CommonCore (page, repo) has now reached its fourth major version! It’s not the most exciting release, but it brings some important improvements that reflect the relative maturity of the project versus where it was a year or two ago. For those of you not in the know, this is the framework that powers most of my recent games, sitting atop the Unity game engine.
CommonCore 4 for the most part continued what was started with CommonCore 3, which was a dramatic shift from CommonCore 2. Like the previous iteration, this one was relatively small in scale, with an approximately one year release cycle and a focus on rationalization, cleanup, and quality of life improvements. New features were largely chosen with an eye toward specific projects, though once again low hanging fruit with broad benefit were taken as well.

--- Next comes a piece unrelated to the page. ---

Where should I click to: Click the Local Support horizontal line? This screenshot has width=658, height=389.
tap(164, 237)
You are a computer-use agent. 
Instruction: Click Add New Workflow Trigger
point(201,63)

One shift that started with the previous version and continued in this one was away from something to support Ascension III and broadly similar games toward something that can be used for a much broader variety of games. That’s always been part of the vision, to an extent, but the actual features being implemented didn’t reflect it. In general, I’m moving away from making the same type of game every time to creating a wider variety of experiences, and that will and has informed the design of CommonCore going forward.
All the changes are enumerated in a changelog provided with the source code, but in short it’s a lot of small changes and a few bigger ones. One area of focus was removing hardcoded data, especially in the RPG systems, which makes upgrading projects smoother and modifying mechanics less onerous. Some improvements have been made to interdependency between modules, especially the RPG module, but this is still a work in progress. A lot of legacy cruft has been removed, with some shuffled off to compatibility components that can be added if and only if they are needed. Finally, it’s once again working on IL2CPP and even has some extra pieces for better WebGL support, albeit with caveats (standalone desktop remaining the main target platform).

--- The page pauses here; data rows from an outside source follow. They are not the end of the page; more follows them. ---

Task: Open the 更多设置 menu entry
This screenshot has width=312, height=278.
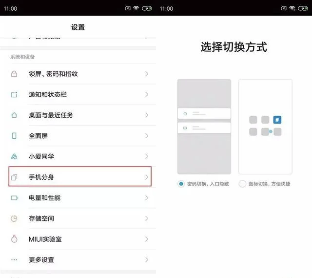Action: coord(78,259)
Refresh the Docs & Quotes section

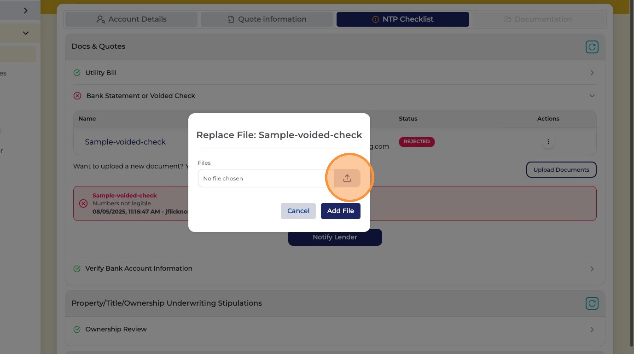coord(592,46)
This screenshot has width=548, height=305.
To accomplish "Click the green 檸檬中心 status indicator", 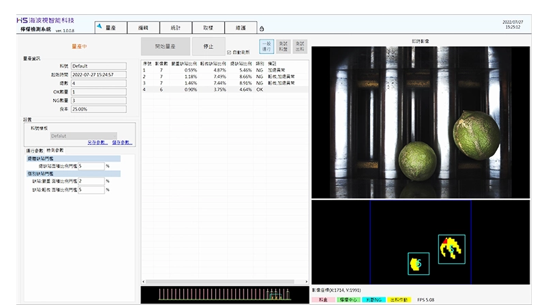I will 350,299.
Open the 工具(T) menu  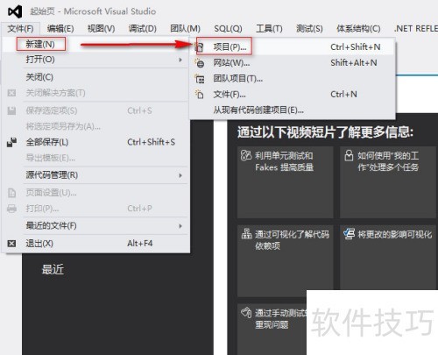[x=269, y=29]
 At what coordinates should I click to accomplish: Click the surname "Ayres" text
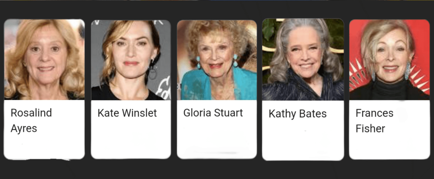pos(24,129)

There’s also been some housekeeping outside the code itself. There’s now a page on this site for CommonCore The modules repository has been cleaned up and a new repository has been created for miscellaneous tidbits. The reference documentation is still nowhere near complete, but it has a few more sections filled out that were just blank before. There’s also been some cleanup in the README files and a slight rebranding from an explicitly RPG framework to just a framework.
CommonCore 5 Edgewater will continue along the same path: more cleanup, more rationalization, more flexibility, more small and medium features to support upcoming games. It will probably target Unity 2021 LTS, although it would be nice to maintain N-1 instead of N-1.5. There might be a minor or patch version (4.1.0 or 4.0.1) before development shifts fully to the next version, but we’ll see.